UPDATE 1: thanks to mike kuhlen and nathan goldbaum for honing in on some problematic test problems and coming up with ways of pruning these tests to not cause strange behavior across compilers/platforms.
fixed a few bugs with --bitwise and --sim-only flag
now, we purge all of the newly-created *__test_standard.py after run time instead of just ignoring them.
Documentation updated to reflect ngoldbaum's comment (and other slight modifications)
Modified the flags in yt's testing framework such that now, one can use --answer-store to designate whether or not you store/compare, --answer-name=X to designate what reference you are storing to/comparing against, and modified --local-store to just be simply --local. Additionally, I made the default --answer-name be set to enzogold2.2 (since that will be the cloud gold standard for this version), but one can change this in future versions as the codebase gets better. I set it so the default behavior was to run the quick suite, when no other tests are picked to run. And I documented all of these changes. This makes running the test suite a lot easier, because there are sensible defaults.
This is great, Cameron. I've tested with --strict=low (all pass), --strict=medium (all pass), --strict=high(some fail), and --bitwise (more fail) against a slightly different optimization for the quick suite. I think this is good to go.
I set strict to operate as follows (but i am open to changing these values):
--strict=low means --tolerance=3 and --bitwise is not set
--strict=medium means --tolerance=6 and --bitwise is not set
--strict=high means --tolerance=13 and --bitwise is set
In addition, the values used for tolerance and bitwise are printed out to STDOUT at the beginning of a run, and they're included in the test_results.txt file for later use.

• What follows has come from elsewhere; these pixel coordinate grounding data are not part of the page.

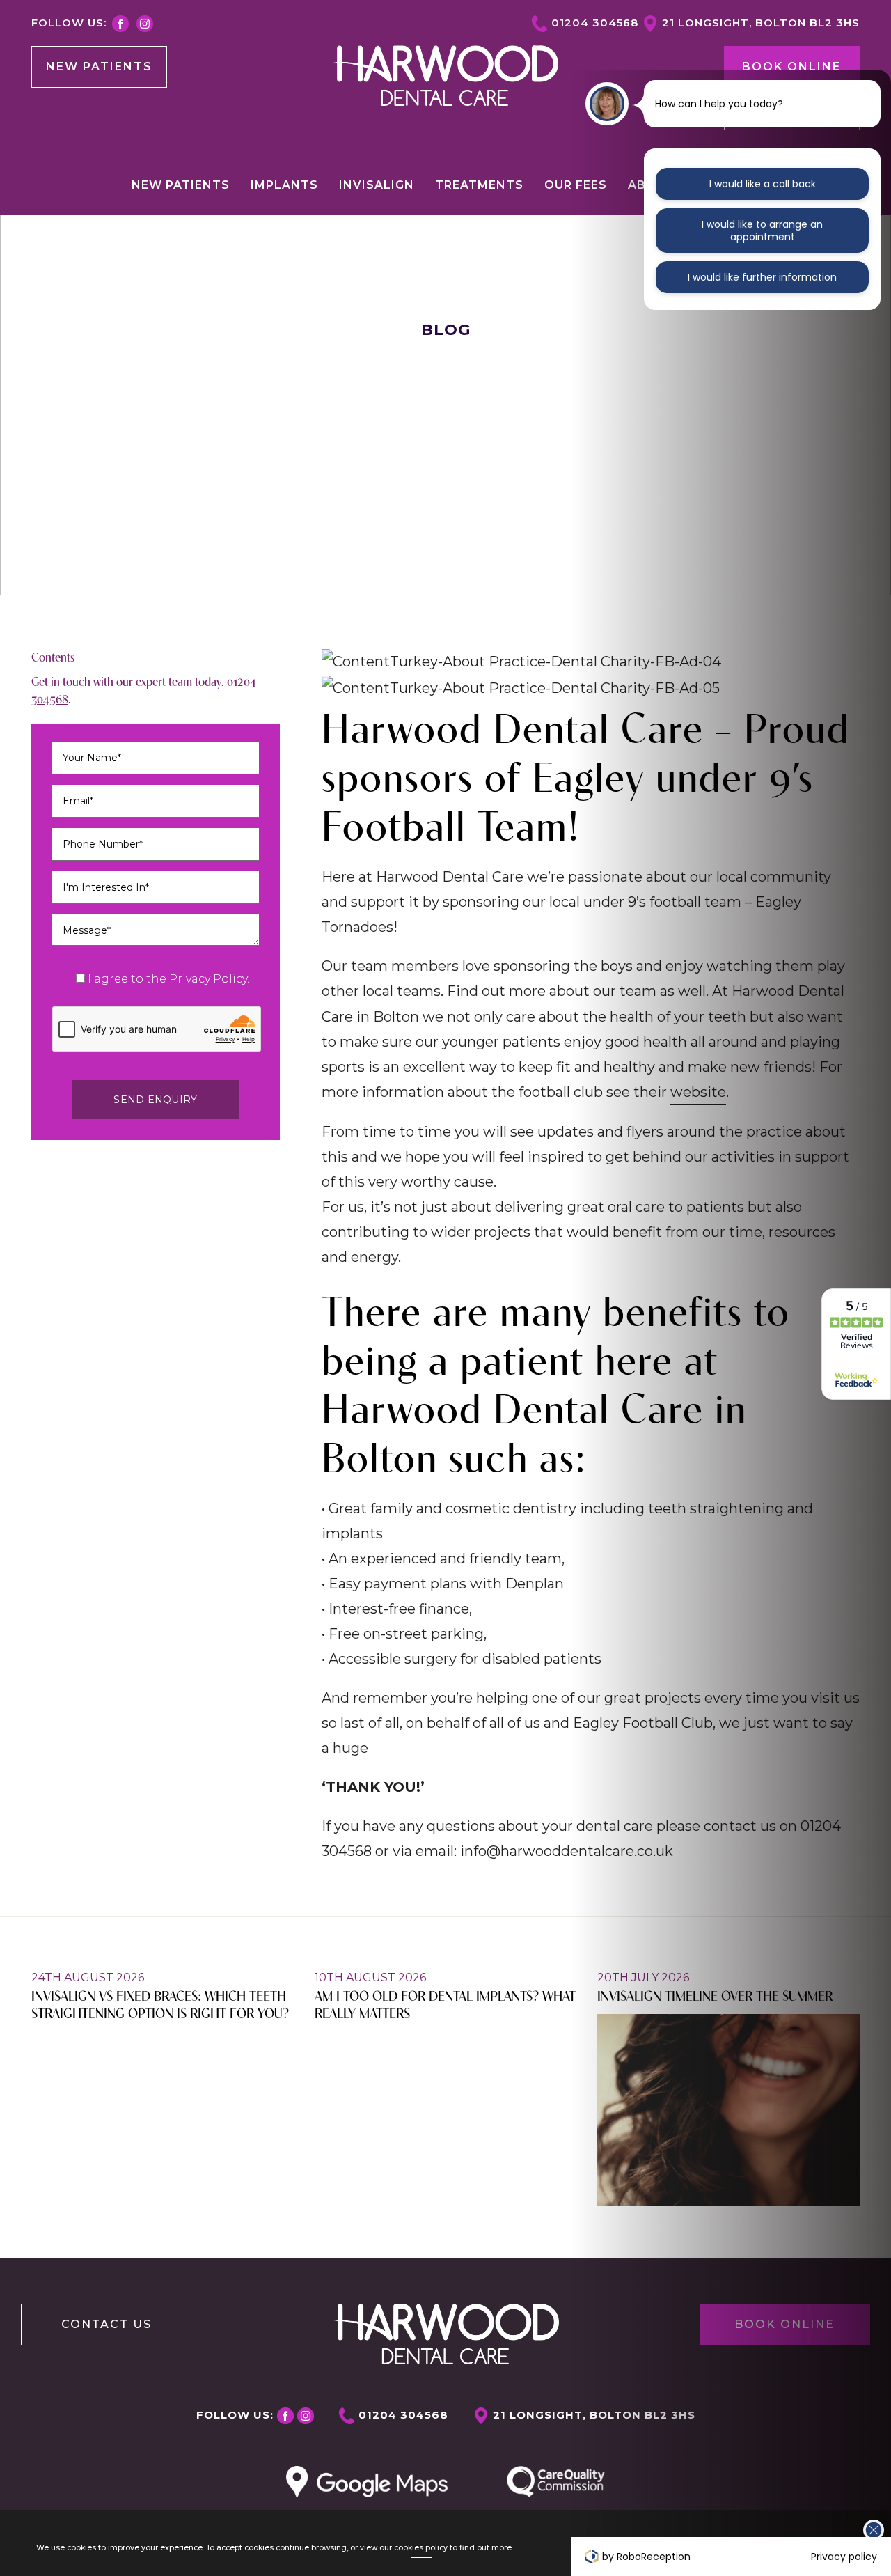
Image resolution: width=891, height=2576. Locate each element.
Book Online (791, 66)
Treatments (479, 185)
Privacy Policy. (209, 978)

Cameron, this looks awesome. One comment, you can simplify checking for valid arguments to the --strict flag with the "choices" keyword in the add_option command. If you set the choices flag, the parser will do the checking itself. You can see an example of this with the --suite flag.
Britton, I'll look at this. I saw the --suite flag, but it looked like there was a lot going on that didn't I didn't really understand, so I stuck with this homegrown but shorter version... But I'll see if the choices helps me out.
Great work, Cameron. In IRC there was broad consensus. Nice!